2.  What do you think about these patterns?


----------



## JT_the_Ninja (May 13, 2007)

I know some of those. It's painful to watch that video, though, since the stances are so horrible and the techniques worse. 

If you want, I can list out every il soo sik combination we do (up to my level), but that'd take a while.

ITF has several levels of il soo sik:

(1) Kids below red belt do "long-distance" combinations, which aren't really il soo sik but take the place of them.

(2) Adults/older kids below red belt do "short-distance" combinations, which *are* more properly il soo sik. There are 15 hand and 15 foot combinations; you usually learn two hand and two feet combinations per level. 

(3) Red belts learn "red belt combinations," another level of il soo sik. They combine the hand and feet combinations, i.e., red belt #1 combines #1 hand and #1 feet. There are only 9 of them, though. Red belts testing for their first (and second?) stripe need to know 1-4, above that needs to know 1-9.
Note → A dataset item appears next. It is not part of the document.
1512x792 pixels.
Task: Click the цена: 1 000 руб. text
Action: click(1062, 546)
(4) at cho dan level, you start with the "pyung ahn one-steps," which take sequences directly from the forms and show applications for them. That I know, there are 8 of them. Cho dans learn the first four, ee dans and up need to know all eight. The first two are from pyung ahn cho dan, the second two from pyung ahn ee dan, the third two from pyung ahn sam dan, the seventh from pyung ahn sa dan, and the eighth from pyung ahn o dan. I've often wondered why there aren't two for the highest two pyung ahn forms, but I guess it's just so there are four and four. It wouldn't be too hard to come up with more based on the pyung ahn forms. 

(5) above that, I dunno for sure, since I'm not at that level yet, but I believe they do seated il soo sik at sam dan level...I think. 
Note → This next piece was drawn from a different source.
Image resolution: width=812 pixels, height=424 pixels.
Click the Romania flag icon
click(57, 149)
I might do a video of them in the future, if I can get one of my friends to be the unwitting attacker. For the pyung ahns, though, I'd need another cho dan or above, since they require two-person participation.


----------



## Makalakumu (May 13, 2007)

I would really like to see your Pyung Ahn Ill Soo Shik.  

As far as this video goes, I'm not to worried about the quality.  Both of those practicioners were noobs.  They shouldn't be expected to do everything perfectly.  

What I'm more concerned about is how any of that fits into their curriculum and if they think that any of that is effective.  That's why I'm wondering which organization practices those patterns.  

To me, it looks like WTSD, but I'm not sure.


----------



## Butch (May 13, 2007)

I doubt that it is WTSDA because there is no trim on the uniform or patches, unless they where trying to cover up their bad performance. I think it is an independent school that has no Org.
Butch


----------



## JT_the_Ninja (May 14, 2007)

upnorthkyosa said:


> I would really like to see your Pyung Ahn Ill Soo Shik.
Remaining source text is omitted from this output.